**TASK OBJECTIVE**
Reproduce the records from the line containing "Image resolution: width=634" through the end of the records, leaving out the pictures.

──────── DATASET ────────

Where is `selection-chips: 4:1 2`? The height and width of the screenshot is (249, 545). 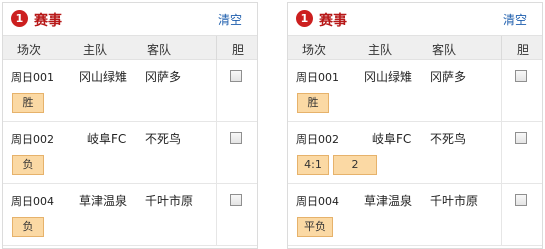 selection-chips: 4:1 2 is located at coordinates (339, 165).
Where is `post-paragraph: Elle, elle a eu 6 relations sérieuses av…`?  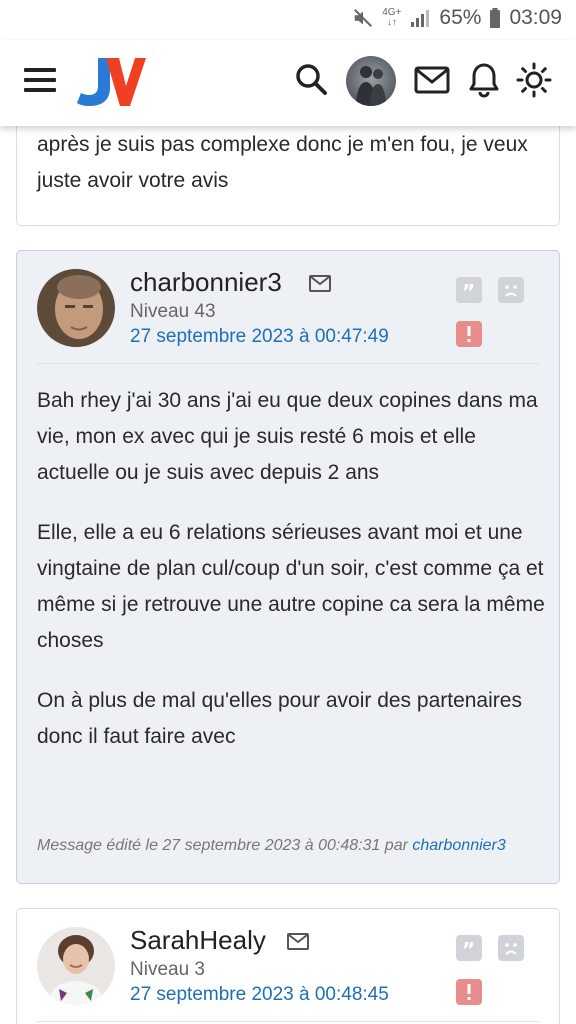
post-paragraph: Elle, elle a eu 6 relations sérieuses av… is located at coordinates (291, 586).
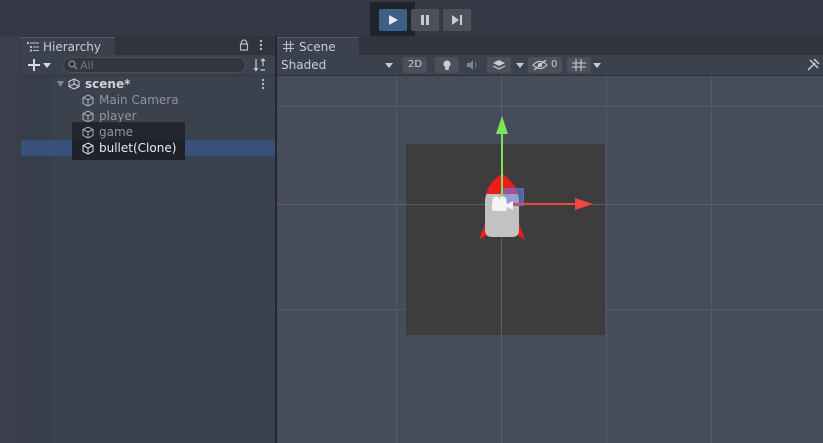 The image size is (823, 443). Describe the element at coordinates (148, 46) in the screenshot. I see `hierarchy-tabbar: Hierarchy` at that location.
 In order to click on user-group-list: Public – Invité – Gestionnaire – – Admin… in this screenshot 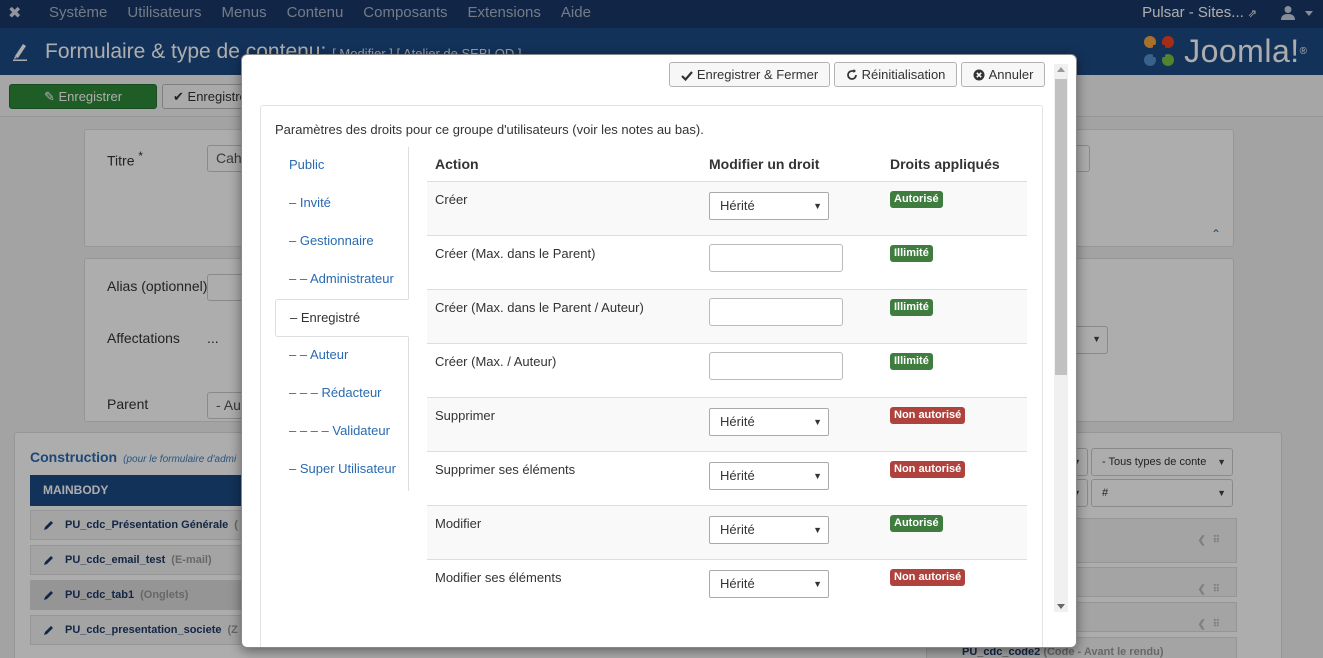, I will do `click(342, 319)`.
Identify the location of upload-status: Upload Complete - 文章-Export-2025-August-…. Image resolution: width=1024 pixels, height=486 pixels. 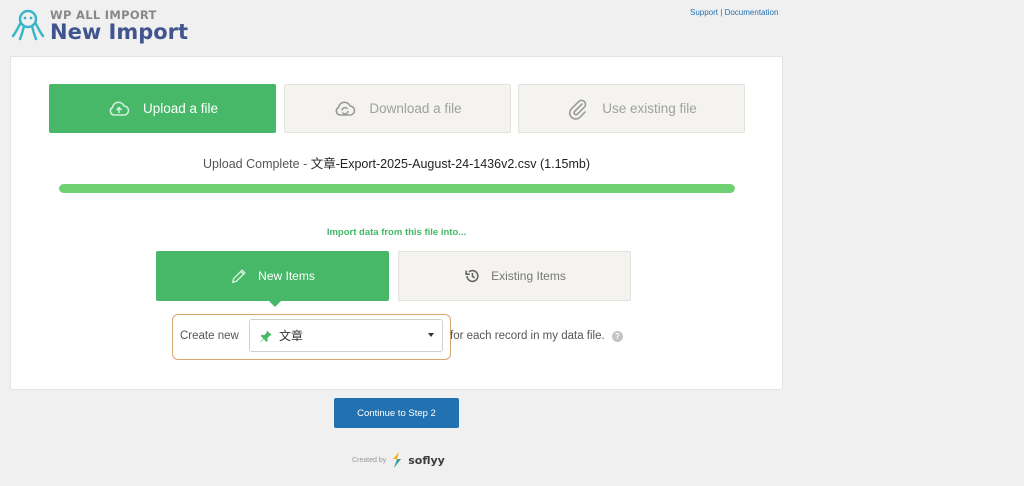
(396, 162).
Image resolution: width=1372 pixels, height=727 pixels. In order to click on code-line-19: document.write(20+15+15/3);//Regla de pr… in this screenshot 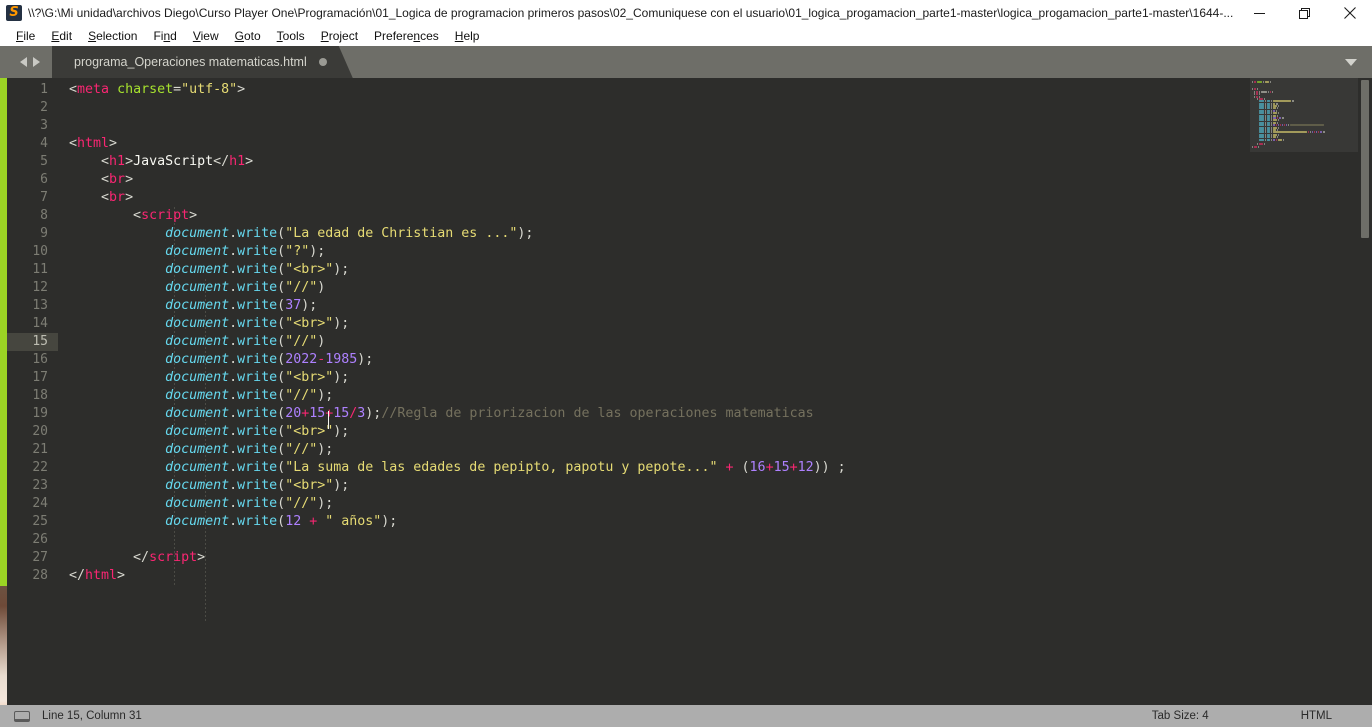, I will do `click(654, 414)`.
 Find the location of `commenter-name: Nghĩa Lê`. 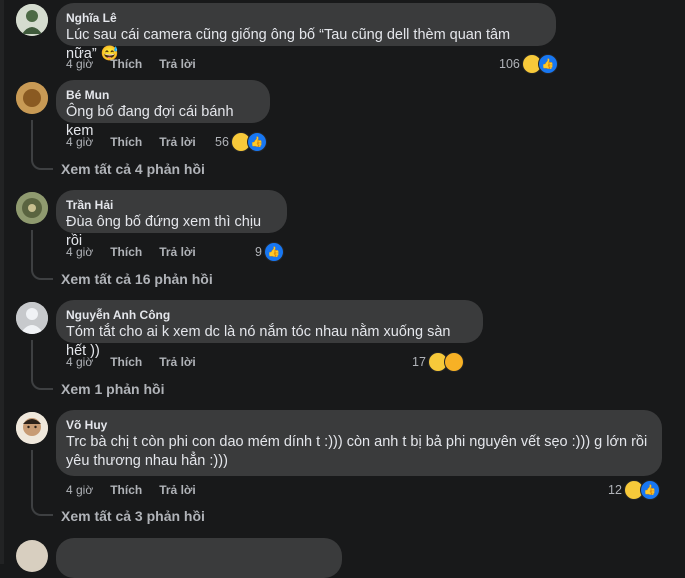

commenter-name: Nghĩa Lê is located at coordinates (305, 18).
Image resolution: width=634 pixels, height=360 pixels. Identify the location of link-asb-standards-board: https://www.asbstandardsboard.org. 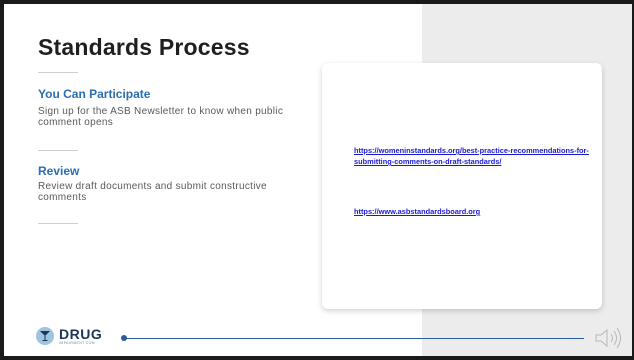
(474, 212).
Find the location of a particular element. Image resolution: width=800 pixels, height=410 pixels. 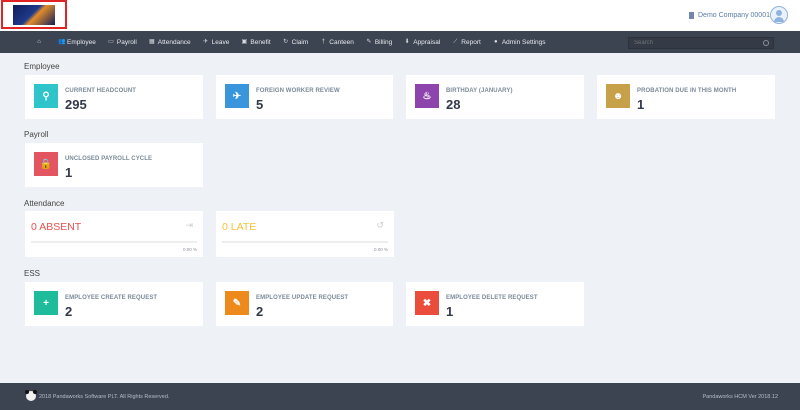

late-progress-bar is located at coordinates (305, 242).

────────

**WORKED SOLUTION**
Image resolution: width=634 pixels, height=360 pixels. Identify the location of link-asb-standards-board: https://www.asbstandardsboard.org. 
(474, 212).
Find the location of a particular element. Image resolution: width=800 pixels, height=410 pixels. 

late-progress-bar is located at coordinates (305, 242).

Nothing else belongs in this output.